John V, I was just about to ask if anybody had any idea why United hadn't taken delivery yet. They usually take them fast.
From Twitter :
United Fleet Website @UnitedFleetWebs 7m
788: N29908 sked DEN 6874/13Nov, new delivery CHS noon departure
Something about 100th 787:
Hi Piotr,
Hainan was 100th to fly away.
Jim Proulx
International Sales Communications
Boeing Commercial Airplanes
100th to fly away, yes. Not the 100th to be contractually delivered. There is a difference.
Oh ok ;) Sorry for OT ;)
Looks like LN141 is A6-PFC
On the test flight page shouldn't the variable number begin with "ZB" ?
Uresh, ignore/delete my last comment.
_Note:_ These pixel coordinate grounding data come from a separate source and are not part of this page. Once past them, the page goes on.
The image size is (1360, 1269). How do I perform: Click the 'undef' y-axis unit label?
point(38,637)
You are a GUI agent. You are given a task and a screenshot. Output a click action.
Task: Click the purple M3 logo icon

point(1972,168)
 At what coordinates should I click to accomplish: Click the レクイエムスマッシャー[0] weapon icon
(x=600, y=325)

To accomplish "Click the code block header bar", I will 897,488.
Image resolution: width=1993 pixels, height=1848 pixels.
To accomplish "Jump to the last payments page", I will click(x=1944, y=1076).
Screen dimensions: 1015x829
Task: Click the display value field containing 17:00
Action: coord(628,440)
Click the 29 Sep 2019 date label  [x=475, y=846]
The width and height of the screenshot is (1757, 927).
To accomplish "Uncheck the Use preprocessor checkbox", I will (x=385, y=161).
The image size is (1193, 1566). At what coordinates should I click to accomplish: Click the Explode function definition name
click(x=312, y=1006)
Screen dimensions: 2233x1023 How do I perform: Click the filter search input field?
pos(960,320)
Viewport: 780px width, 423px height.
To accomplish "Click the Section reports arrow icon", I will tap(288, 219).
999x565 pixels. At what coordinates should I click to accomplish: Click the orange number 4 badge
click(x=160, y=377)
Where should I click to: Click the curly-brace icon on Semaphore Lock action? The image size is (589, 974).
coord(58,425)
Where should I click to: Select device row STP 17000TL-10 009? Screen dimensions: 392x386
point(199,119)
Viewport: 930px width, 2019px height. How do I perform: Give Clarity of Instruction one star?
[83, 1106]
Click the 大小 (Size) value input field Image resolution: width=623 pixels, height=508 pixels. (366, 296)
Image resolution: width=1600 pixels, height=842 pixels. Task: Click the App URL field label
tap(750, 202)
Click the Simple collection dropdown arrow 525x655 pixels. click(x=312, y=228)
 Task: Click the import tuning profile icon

Thanks
EI-LNC is scheduled to start revenue flights with Norwegian from Copenhagen on the 29th of November so it should be delivered next week.
Is there an estimated range of flight hours each of the -9's will undergo or does it fall into an unknown "as many as the FAA eventually requires"?
There probably is but Boeing hasn't released it.
The overall flight test hours of the 787-9s including 3 test aircraft and some early customers' planes are roughly 2400 hours in 6 months around..
Cawby tweeted line 20 has engines removed. I wonder if it's gonna be an NTU. I would LOVE to know how a frame goes from being at the delivery center with a delivery flight scheduled to being parked in a development stall for weeks and having its engines removed.